Work to complete
Show every line of the data where the word "agent" can be found.

Data for analysis
◇ ◇ ◇ ◇

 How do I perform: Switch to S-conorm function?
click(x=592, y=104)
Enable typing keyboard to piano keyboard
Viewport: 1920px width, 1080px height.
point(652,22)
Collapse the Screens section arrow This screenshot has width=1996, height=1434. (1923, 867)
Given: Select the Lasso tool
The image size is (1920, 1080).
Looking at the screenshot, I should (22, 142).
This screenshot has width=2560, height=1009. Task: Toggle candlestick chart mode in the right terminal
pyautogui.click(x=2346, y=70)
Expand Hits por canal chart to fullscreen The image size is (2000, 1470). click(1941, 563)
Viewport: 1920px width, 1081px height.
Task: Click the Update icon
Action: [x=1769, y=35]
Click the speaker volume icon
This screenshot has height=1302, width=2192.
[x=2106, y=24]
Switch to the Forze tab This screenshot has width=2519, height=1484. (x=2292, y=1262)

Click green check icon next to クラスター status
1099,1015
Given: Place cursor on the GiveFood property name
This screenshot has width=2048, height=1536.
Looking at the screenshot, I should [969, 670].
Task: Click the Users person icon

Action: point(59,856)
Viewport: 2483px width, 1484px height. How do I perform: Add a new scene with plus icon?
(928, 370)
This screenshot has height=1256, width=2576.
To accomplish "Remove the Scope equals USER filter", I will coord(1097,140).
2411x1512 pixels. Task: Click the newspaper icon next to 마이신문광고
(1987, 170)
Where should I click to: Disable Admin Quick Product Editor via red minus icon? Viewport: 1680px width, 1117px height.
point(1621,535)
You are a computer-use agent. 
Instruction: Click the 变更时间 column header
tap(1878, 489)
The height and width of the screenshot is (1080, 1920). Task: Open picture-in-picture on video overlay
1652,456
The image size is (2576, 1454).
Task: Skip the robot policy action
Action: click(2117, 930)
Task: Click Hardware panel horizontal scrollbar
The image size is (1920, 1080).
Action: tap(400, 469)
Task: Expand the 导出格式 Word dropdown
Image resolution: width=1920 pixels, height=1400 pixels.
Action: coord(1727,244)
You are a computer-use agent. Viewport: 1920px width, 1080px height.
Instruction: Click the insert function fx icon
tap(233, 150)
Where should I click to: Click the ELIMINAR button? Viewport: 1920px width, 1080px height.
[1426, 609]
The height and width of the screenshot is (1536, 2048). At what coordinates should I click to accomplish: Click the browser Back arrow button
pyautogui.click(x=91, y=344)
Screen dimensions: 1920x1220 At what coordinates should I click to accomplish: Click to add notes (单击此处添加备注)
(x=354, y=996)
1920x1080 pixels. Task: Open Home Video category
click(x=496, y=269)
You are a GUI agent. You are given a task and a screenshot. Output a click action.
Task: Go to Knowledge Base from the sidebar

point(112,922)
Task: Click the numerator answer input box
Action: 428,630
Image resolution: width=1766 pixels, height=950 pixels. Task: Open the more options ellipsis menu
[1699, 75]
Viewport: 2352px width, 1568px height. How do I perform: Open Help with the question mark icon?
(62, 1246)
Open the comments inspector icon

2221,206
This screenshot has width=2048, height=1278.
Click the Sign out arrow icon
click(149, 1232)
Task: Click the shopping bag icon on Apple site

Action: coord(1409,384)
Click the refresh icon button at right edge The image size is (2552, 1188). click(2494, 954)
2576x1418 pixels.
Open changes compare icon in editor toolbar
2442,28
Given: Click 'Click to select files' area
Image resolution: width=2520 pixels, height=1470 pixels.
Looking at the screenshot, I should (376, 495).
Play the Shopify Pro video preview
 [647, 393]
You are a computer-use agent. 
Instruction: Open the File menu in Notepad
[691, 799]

◇ ◇ ◇ ◇

Solution for this task
You are a computer-use agent. 
You are a computer-use agent. Viewport: 1920px width, 1080px height.
You are a GUI agent. You are given a task and a screenshot. Output a click action.
You are a computer-use agent. 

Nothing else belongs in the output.